Em uma evidência do nervosismo, o Banco Central teve de intervir duas vezes com venda de moedas no mercado à vista para conter a busca por segurança. Esta foi a primeira vez que a autoridade monetária entrou no mercado à vista desde 30 de junho. Até então, vinha reagindo ao estresse do mercado com pequenos leilões de swap cambial.
O que garantiu algum respiro para os ativos, entretanto, foi a atuação do presidente da Câmara, Rodrigo Maia, que se comprometeu em trabalhar pela manutenção do veto. Até o fim do pregão, os deputados ainda não tinham iniciado a votação, mas um certo clima de otimismo cauteloso começava a aparecer nos ativos.

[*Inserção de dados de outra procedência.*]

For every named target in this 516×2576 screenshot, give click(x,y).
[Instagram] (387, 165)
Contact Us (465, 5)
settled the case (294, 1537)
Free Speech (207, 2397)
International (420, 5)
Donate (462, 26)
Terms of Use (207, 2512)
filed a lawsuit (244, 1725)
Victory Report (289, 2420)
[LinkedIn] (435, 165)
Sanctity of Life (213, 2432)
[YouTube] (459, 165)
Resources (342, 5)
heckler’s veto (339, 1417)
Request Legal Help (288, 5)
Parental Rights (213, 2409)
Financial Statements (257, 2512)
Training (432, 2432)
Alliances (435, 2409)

No mercado de moedas, o dólar comercial foi devolvendo a alta ao longo da tarde e terminou perto das mínimas do dia depois de tocar a marca de R$ 5,6730 (mais 2,61%) no fim da manhã. No encerramento do pregão, a moeda americana era negociada em alta de 0,43%, a R$ 5,5522.
Além da atuação de Maia e do Banco Central no câmbio, houve também alguma ajuda do exterior, onde o clima negativo para a tomada de risco foi diminuindo ao longo do dia. Assim, o Ibovespa fechou em alta de 0,61%, aos 101.468 pontos. Entre as mínimas e as máximas, o índice foi dos 99.131 pontos (-1,71%) aos 101.749 (0,89%), dando dimensão da volatilidade do dia. O giro financeiro total foi de R$ 22 bilhões, um pouco acima da média dos pregões deste ano, que é de R$ 20,6 bilhões.

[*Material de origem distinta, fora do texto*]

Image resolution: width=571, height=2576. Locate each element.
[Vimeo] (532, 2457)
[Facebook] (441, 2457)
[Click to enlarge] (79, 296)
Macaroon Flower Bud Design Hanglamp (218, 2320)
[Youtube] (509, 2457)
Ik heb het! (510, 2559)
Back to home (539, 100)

A votação na Câmara sobre o veto ao reajuste dos servidores públicos teve início apenas depois do fechamento dos mercados. Com 316 votos a favor e 165 contra, os deputados mantiveram o veto. Independentemente do placar, o clima deve continuar tenso nas próximas semanas, à espera da discussão do Orçamento e, em paralelo, da tentativa de unificar as PECs dos gatilhos do teto de gastos. “A situação é bem desconfortável, não há motivos para o mercado apostar que tudo dará certo”, alerta o economista Silvio Campos Neto, da Tendências.
Para o analista, só com um Orçamento comprometido com o teto em 2021 e a percepção de viabilidade de medidas para isso que o mercado, finalmente, conseguirá ter mais alívio. “Por ora nós mantemos o cenário de sobrevivência do teto, mas os riscos à alguma flexibilização existem”, acrescenta.

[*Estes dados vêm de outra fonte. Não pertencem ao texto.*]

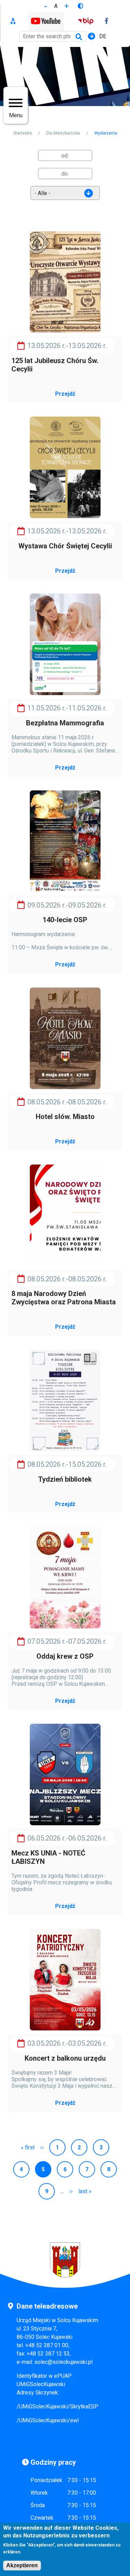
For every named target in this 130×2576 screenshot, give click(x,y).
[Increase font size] (66, 6)
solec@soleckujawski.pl (63, 2362)
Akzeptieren (22, 2565)
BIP (85, 22)
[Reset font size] (56, 6)
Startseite (22, 133)
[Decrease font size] (45, 6)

A discussão sobre uma prorrogação dos estímulos fiscais e a percepção de gastos públicos adicionais elevam a preocupação quanto à sustentabilidade das contas públicas, em um momento de paralisação da agenda de reformas. É o que afirma Alberto Ramos, diretor de pesquisa econômica para América Latina do Goldman Sachs. “Vejo as questões recentes com preocupação. O Congresso não tem inclinação fiscalista, muito pelo contrário, e as reformas deveriam avançar um pouco mais rápido.”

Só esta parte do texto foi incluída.